[Provided text — start]

The engine uses the Python Jsonnet library to render the postprocessing filters and provides native callbacks to Jsonnet for accessing the Kapitan inventory and for loading YAML files in Jsonnet.

Component versions are extracted from the Kapitan inventory using Kapitan’s inventory_reclass method.

Directory structure

The current implementation of the engine produces and manages the following directories:

compiled contains the Kapitan output
catalog is a checkout of the catalog repository which is updated from the contents of compiled/cluster
dependencies contains all the dependencies downloaded by the engine (component repositories, template libraries, …)
- dependencies/libs/<libname> contains downloaded template library repositories
- dependencies/<component-name> is the checked out component repository for component "component-name"
- dependencies/lib contains symlinks to the template libraries
inventory contains the collated Kapitan inventory. Configuration repositories are directly cloned into inventory
- inventory/targets/cluster.yml contains the Kapitan target definition (generated by Commodore)
- inventory/classes/global contains globally managed configuration classes
- inventory/classes/<customer-name> contains customer-specific configuration classes

Constraints

Currently, a Commodore component can define only one Kapitan class

Risks and Mitigations

RISK: The current architecture is built around generating an inventory and classes to use with Kapitan. Thus we’ve a hard dependency on Kapitan in the current design iteration.
MITIGATIONS:
- Kapitan is written in Python, and currently under active development. If worst comes to worst, we potentially could keep a Kapitan fork alive.
- It would be entirely possible to replace Kapitan with another tool (either 3rd party or developed in the context of SYN) which does the inventory resolution and template rendering.

Drawbacks

Templates for the output of a Kapitan component (K8s YAMLs for SYN) are mainly written in Jsonnet. Kapitan is developing an alternative called Kadet which is based on YAML. Having the component templates in YAML would potentially make more sense as we’re more familiar with writing YAML than JSON.

Alternatives

It would be possible to put much more of the inventory value lookup magic behind an API (Lieutenant or otherwise), f.e. with hiera. With hiera, this approach would use the same Hieradata structure as we’ve in VMSFv1, with all its advantages and drawbacks.

[Provided text — finish]
[Material supplied — start]

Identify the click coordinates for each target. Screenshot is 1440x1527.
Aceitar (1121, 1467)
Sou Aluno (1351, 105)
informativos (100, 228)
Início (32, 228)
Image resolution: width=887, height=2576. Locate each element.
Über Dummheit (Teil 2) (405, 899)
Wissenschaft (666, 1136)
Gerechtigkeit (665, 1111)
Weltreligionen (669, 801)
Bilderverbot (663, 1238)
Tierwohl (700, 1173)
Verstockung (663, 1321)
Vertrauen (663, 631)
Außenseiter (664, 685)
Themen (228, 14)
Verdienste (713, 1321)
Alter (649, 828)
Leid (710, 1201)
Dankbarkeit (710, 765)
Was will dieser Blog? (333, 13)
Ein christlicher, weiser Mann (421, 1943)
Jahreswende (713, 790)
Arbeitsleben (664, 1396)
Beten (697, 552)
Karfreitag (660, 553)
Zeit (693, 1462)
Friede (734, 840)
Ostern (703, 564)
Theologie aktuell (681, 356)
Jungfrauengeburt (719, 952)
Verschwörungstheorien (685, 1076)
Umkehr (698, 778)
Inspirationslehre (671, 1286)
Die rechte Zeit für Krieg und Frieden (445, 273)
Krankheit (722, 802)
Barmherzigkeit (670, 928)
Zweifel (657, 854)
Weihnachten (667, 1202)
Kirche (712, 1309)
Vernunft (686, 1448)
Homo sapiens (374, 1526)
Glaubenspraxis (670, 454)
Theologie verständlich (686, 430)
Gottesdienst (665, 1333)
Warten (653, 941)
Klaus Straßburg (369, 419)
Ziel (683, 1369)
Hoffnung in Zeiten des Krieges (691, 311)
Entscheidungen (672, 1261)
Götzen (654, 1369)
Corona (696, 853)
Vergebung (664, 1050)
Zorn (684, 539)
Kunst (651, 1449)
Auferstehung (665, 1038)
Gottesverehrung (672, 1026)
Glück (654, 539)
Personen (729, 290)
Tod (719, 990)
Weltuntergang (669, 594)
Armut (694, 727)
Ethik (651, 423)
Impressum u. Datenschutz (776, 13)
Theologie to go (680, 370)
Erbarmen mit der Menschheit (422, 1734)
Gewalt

[Material supplied — finish]

» **Things to do**
1) In the Commodore design text, how many Kapitan classes can a Commodore component currently define?
2) Continue the Commodore design text from where it stops.

» **Answers given**
1) Only one.

2)
Early experimental versions of the engine tried different approaches in regard to how the inventory and components are organized:
- The first experimental version of the engine collected four Git repositories which define classes (one each for "global," "cluster," "customer," and "components") and put them into predefined spots in the Kapitan inventory. This implementation used the SYNventory API to determine which source repository to clone for each of the four categories. Each of the source repositories would define non-specific classes (for example "cluster.distribution"), which allowed for writing non-specific Kapitan targets. This was deemed "too magic," as it has too much configuration magic stored in the SYNventory API.
- The second experimental version of the engine collected a number of Git repositories which define classes that are specific for a particular configuration (for example "cluster.rancher") and kept the "components" repository which contained Kapitan classes for each component. The generation of the Kapitan target was outsourced to the SYNventory API. The API then would provide the engine with a customized target which contains the exact classes that are required for a customer’s configuration. This version briefly also contained customer-specific configuration in the target itself.
- The current design of the engine closely resembles the second experimental version, as the target specification is retrieved from the Lieutenant API in addition to some information about the cluster’s project and stage. The big change from the second experimental version is that the different Kapitan components are now all managed in self-contained repositories, the contents of which are strategically inserted in the right places in the Kapitan directory structure. This makes the overall workflow simpler, as updating a component happens within a single repository.